▶ QUOTED PASSAGE:
#####
#WhatWENeed Campaign

In 2018, TCI Asia Pacific ran a campaign advocating for the full implementation of the UNCRPD for persons with psychosocial disabilities. The campaign ran for two months from October to December with special efforts to reclaim the International Mental Health Week (October 3rd to 10th). The campaign also coincided with the Ministerial Global Mental Health Summit 2018 and was a platform to express concern and submit an Open Letter to oppose the lack of participation especially in decision making processes in the organisation of the Summit along with other user/survivor groups globally.

The idea for the campaign was conceptualised at the TCI Asia Pacific Bali Plenary in August 2018 when news of the Global Mental Health Summit had been circulated and proved to be of concern to users / survivors and persons with psychosocial disabilities (PPSD) especially in the Asia Pacific region. TCI Asia Pacific then decided to organise and run a social media campaign to give a platform for PPSDs everywhere to say what they need and have those photographs on our social media pages. The name for the campaign was based on a suggestion from Alberto Vasquez from Peru. Persons with psychosocial disabilities everywhere were encouraged to use the #WhatWENeed and write what they need and send TCI the photographs. The photo campaign had active participation from 10 countries and several organisations. There was diversity in the groups from children, women, culturally diverse groups contributing their voices to collectively gather what persons with psychosocial disabilities need.
#####
▶ GIVEN INFORMATION:

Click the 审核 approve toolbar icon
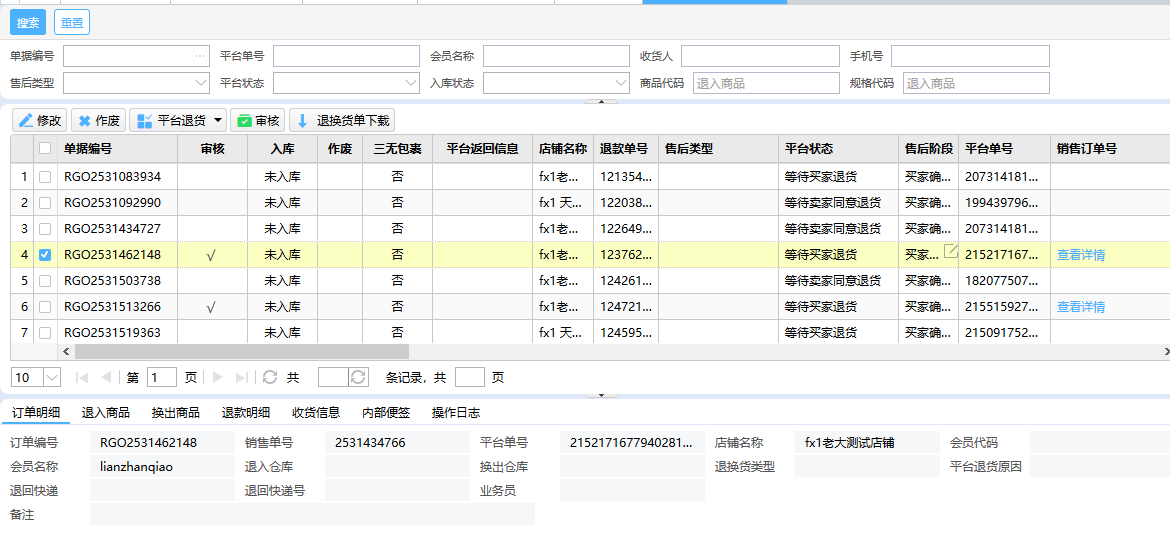Screen dimensions: 1170x550 (244, 121)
#####
▶ WORK TASK: Write out the #WhatWENeed campaign description from "In 2018, TCI" to "user/survivor groups globally.", substituting "eight weeks" for "two months".

▶ SOLVED PROBLEM:
In 2018, TCI Asia Pacific ran a campaign advocating for the full implementation of the UNCRPD for persons with psychosocial disabilities. The campaign ran for eight weeks from October to December with special efforts to reclaim the International Mental Health Week (October 3rd to 10th). The campaign also coincided with the Ministerial Global Mental Health Summit 2018 and was a platform to express concern and submit an Open Letter to oppose the lack of participation especially in decision making processes in the organisation of the Summit along with other user/survivor groups globally.